## TO DO
Would you show every line from the records that holds "screenshot"?

## RECORDS TO USE
=-=-=
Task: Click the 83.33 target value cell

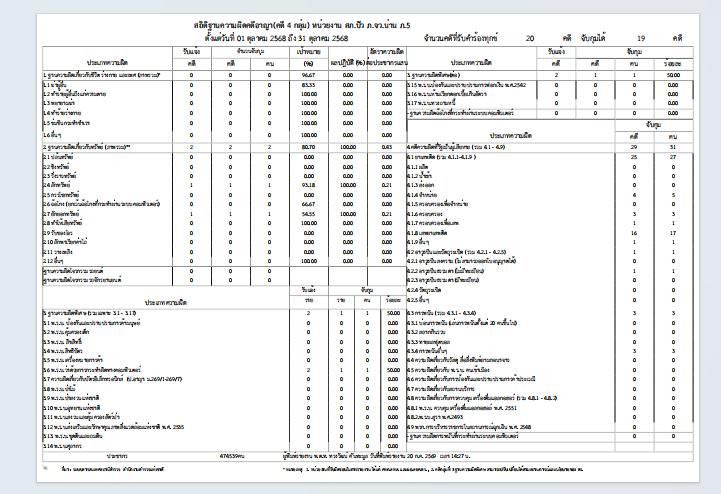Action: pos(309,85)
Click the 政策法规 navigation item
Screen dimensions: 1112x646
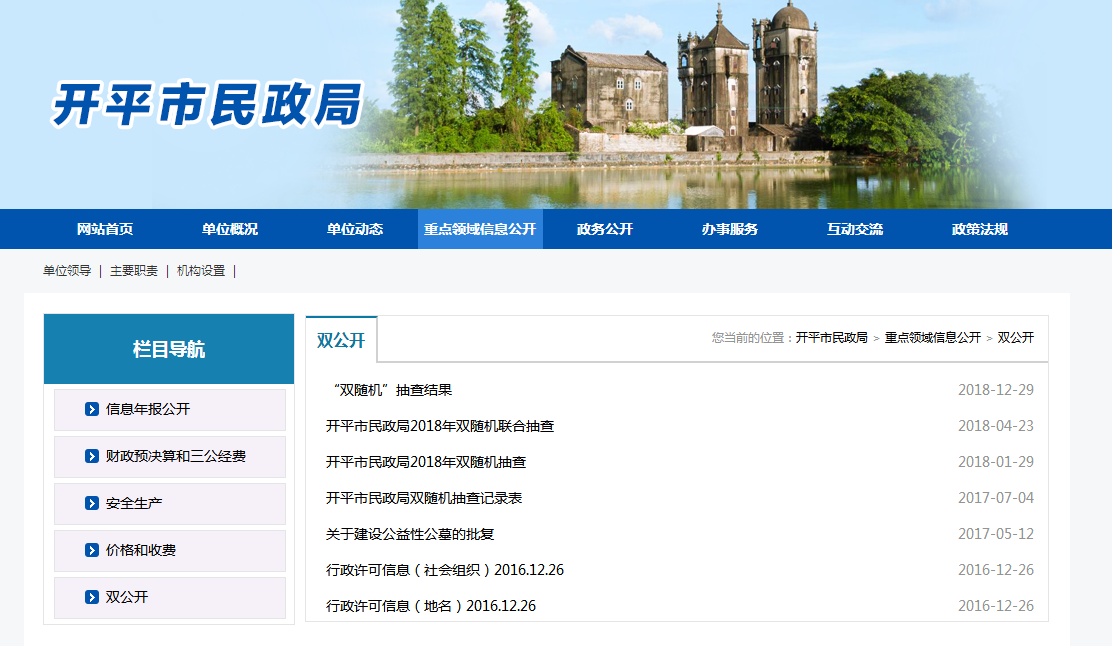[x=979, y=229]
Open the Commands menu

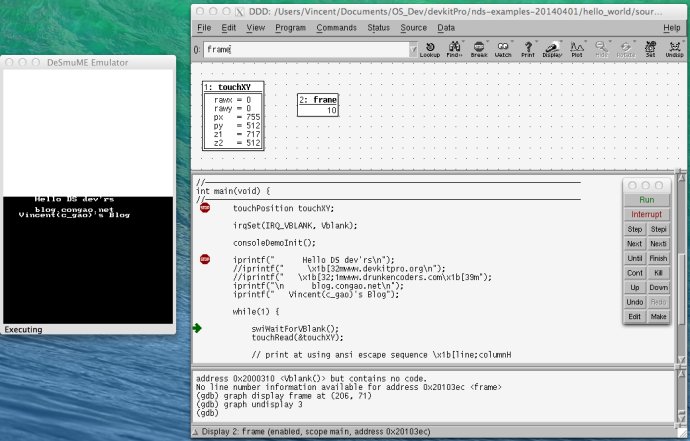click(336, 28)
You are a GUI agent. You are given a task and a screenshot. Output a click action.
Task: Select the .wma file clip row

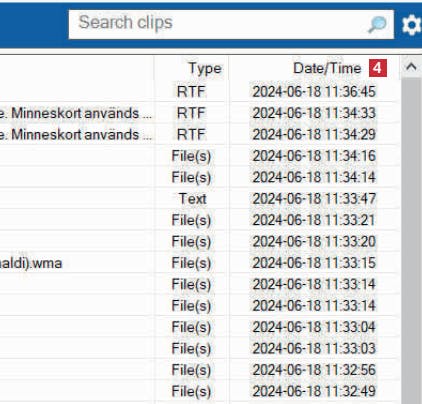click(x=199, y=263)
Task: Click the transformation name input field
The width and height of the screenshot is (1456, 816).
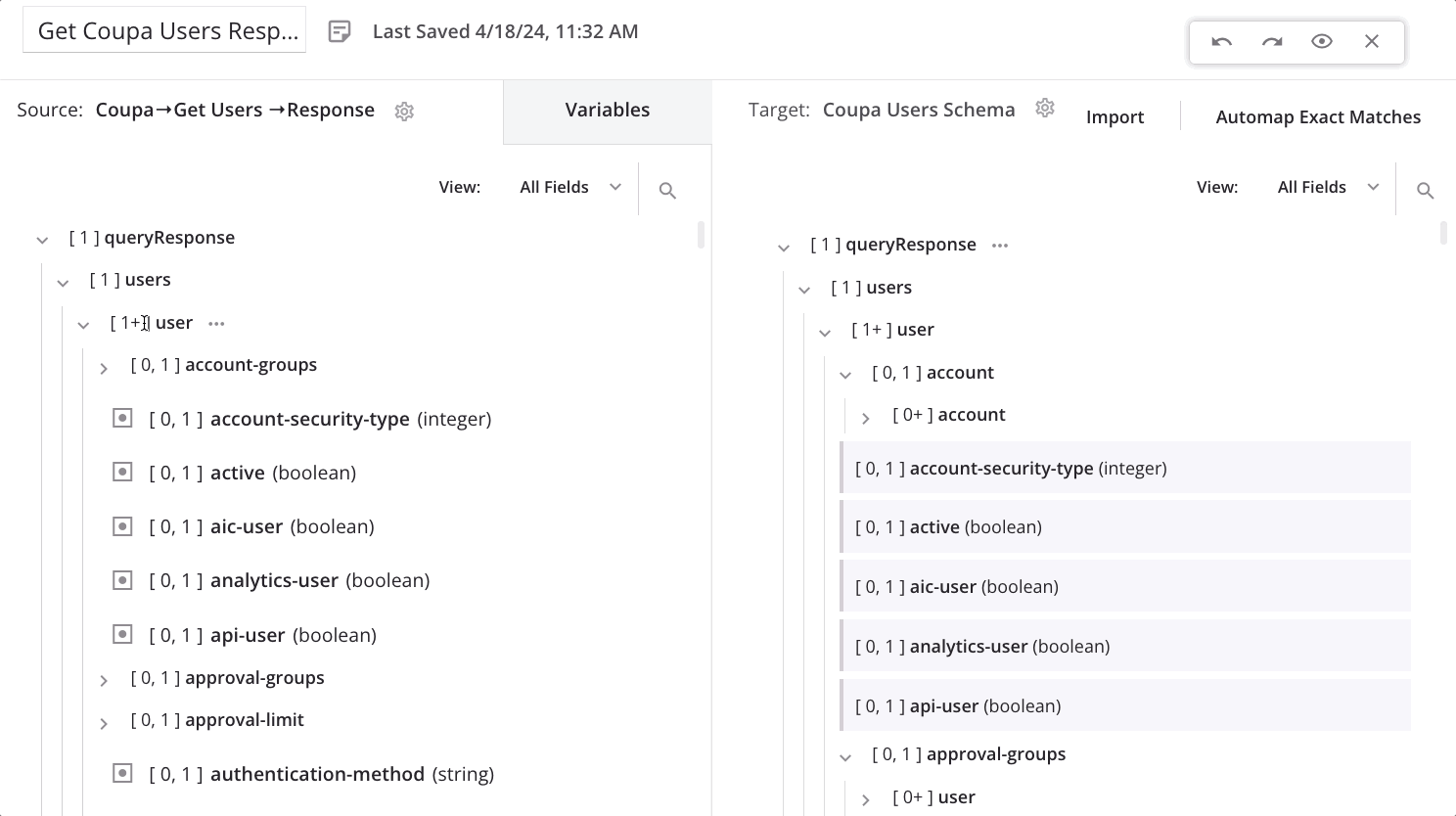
=-=-=
## YOUR RESPONSE
You are a GUI agent. You are given a task and a screenshot. Output a click action.
The width and height of the screenshot is (1456, 816).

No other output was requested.